What is needed: The reply is to be the lines from the one with "Task: Click the Core badge under Graphite" through the last line of the records below, each retyped exactly, with pictures left out.

Record set:
┄┄┄┄┄┄┄┄┄┄
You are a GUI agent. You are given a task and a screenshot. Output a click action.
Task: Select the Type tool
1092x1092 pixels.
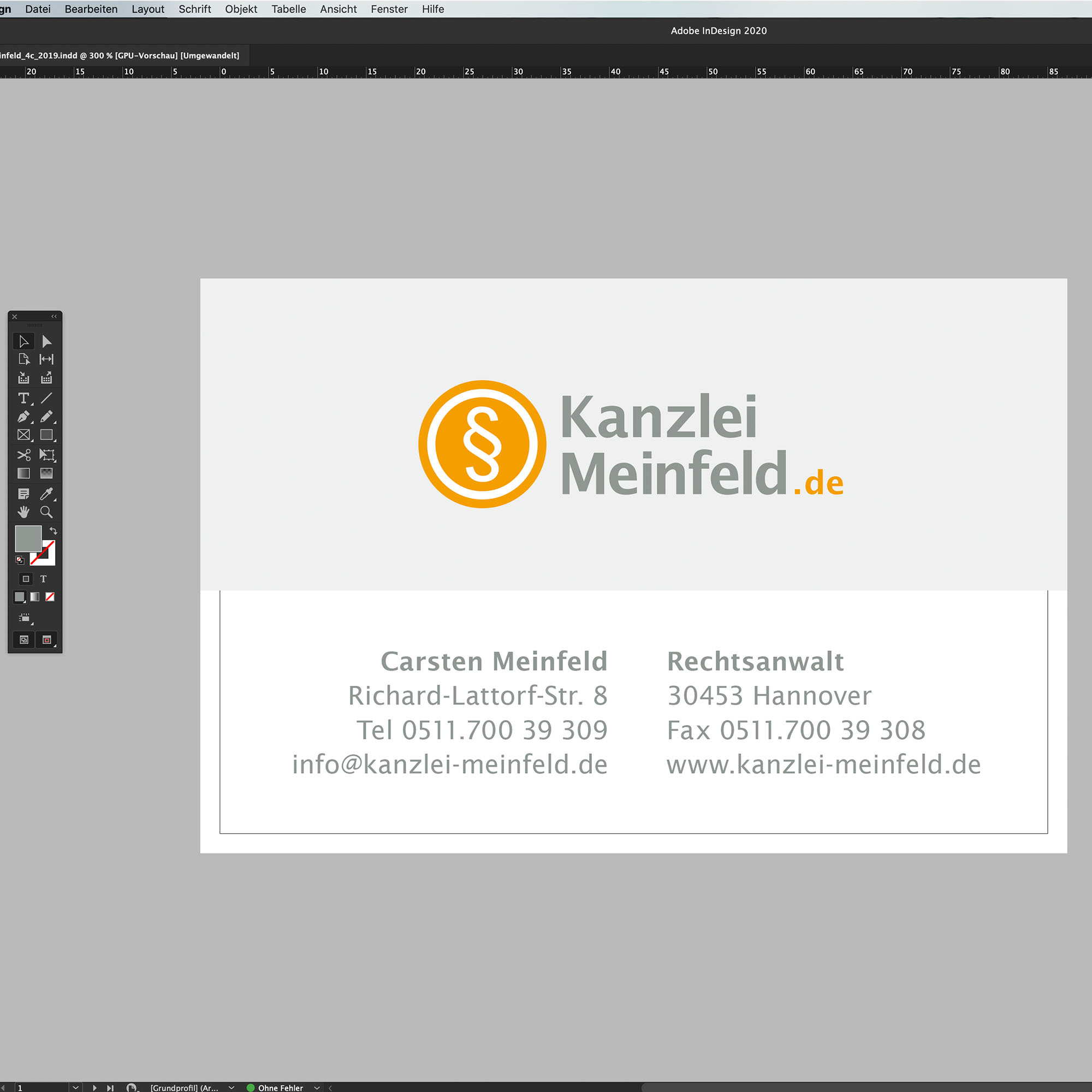coord(23,399)
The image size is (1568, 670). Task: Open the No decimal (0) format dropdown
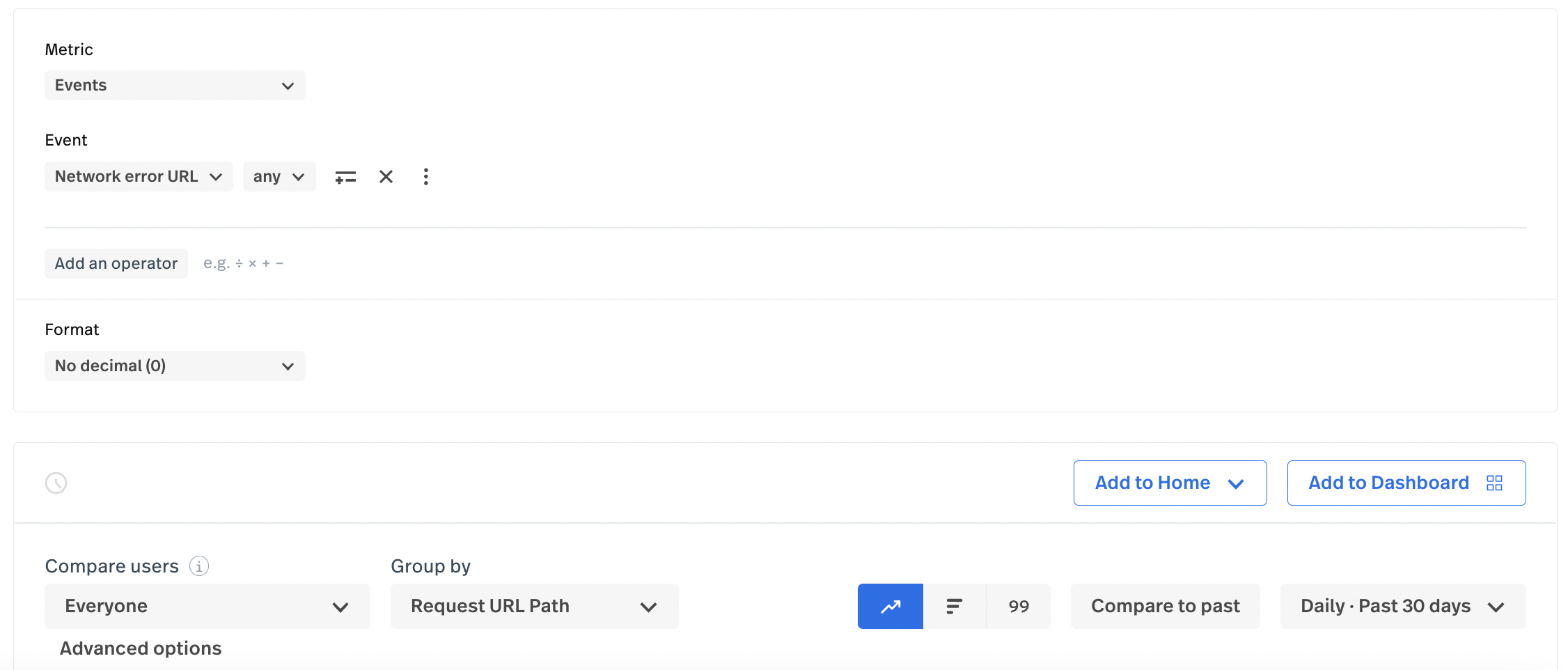[175, 366]
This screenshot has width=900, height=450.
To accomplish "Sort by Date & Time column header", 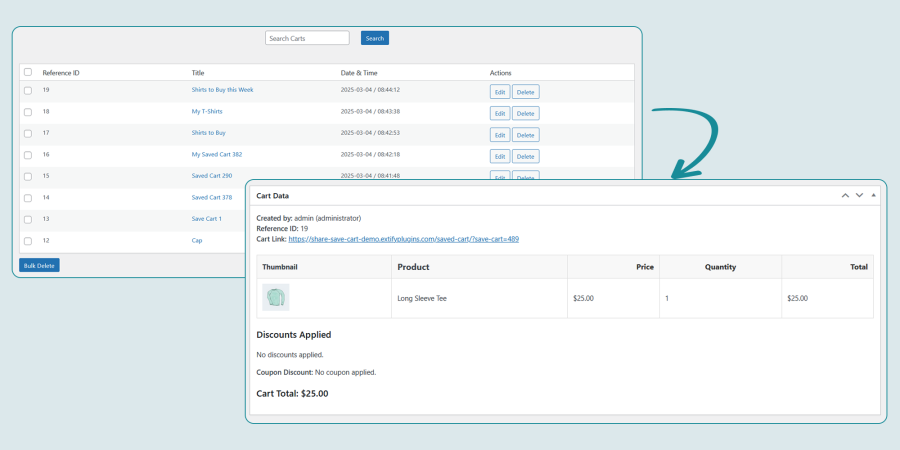I will [x=359, y=73].
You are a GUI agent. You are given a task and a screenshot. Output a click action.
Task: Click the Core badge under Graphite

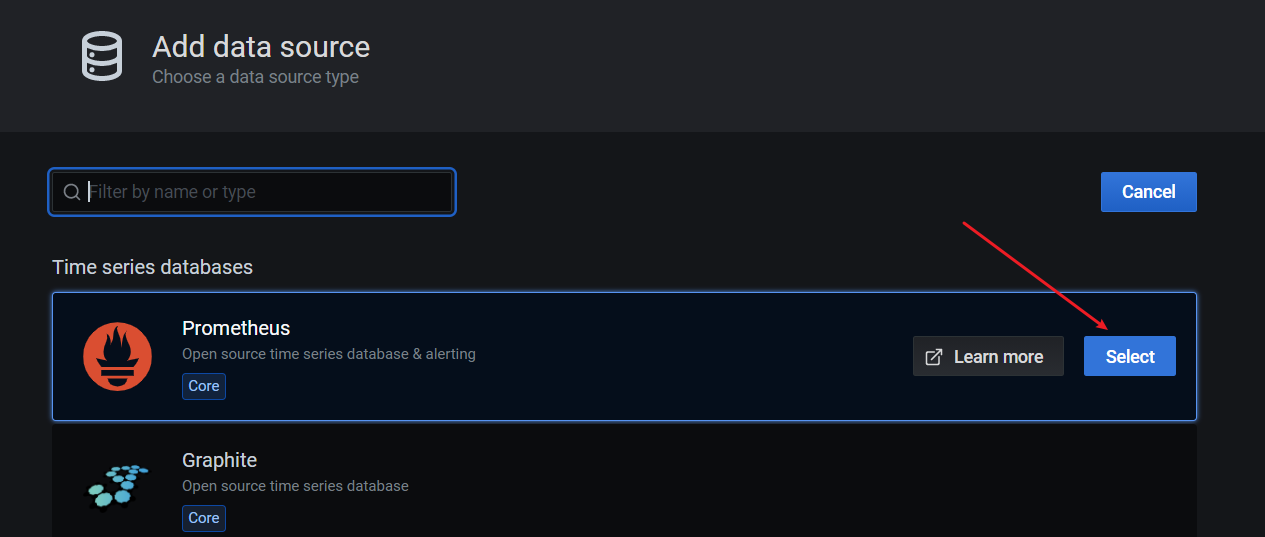point(204,518)
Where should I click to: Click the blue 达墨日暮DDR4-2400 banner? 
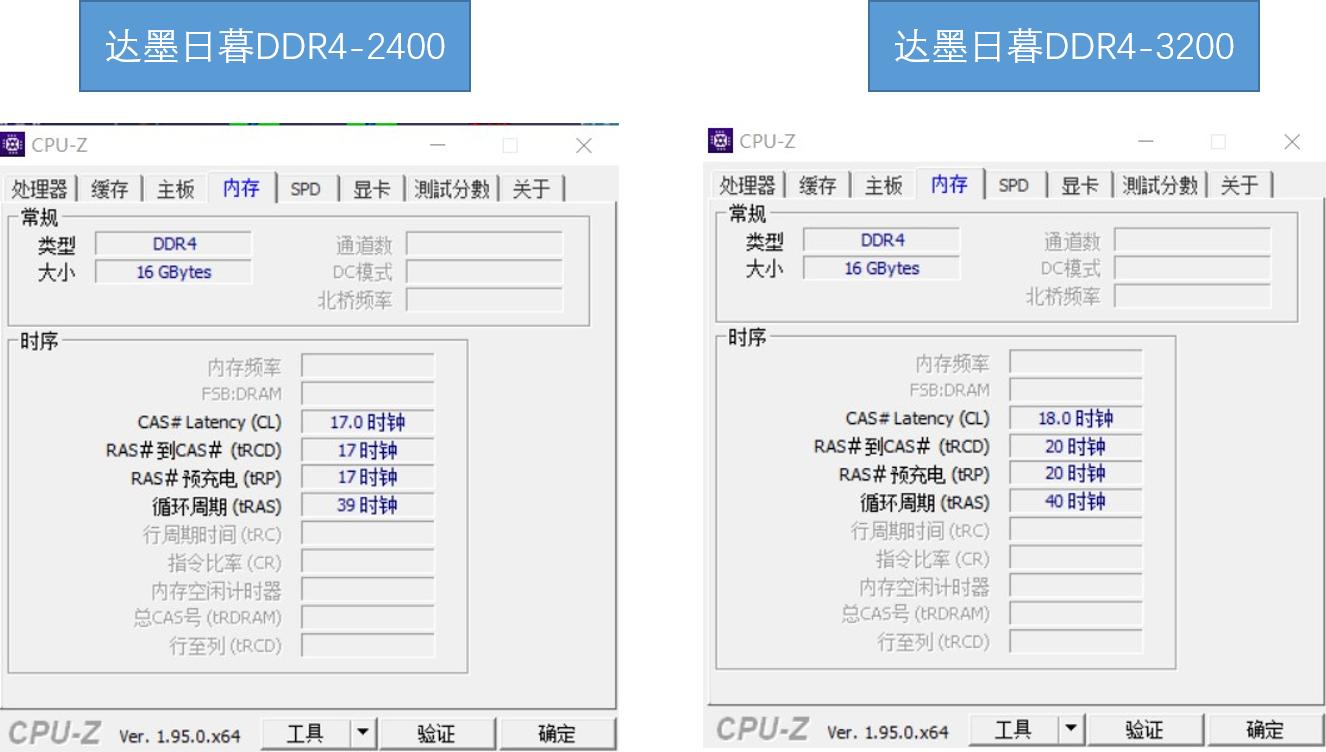(x=277, y=47)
┄┄┄┄┄┄┄┄┄┄
Solution below:
Task: Click the Core badge under Graphite

point(204,518)
Where should I click to: Click the blue 达墨日暮DDR4-2400 banner? 
(x=277, y=47)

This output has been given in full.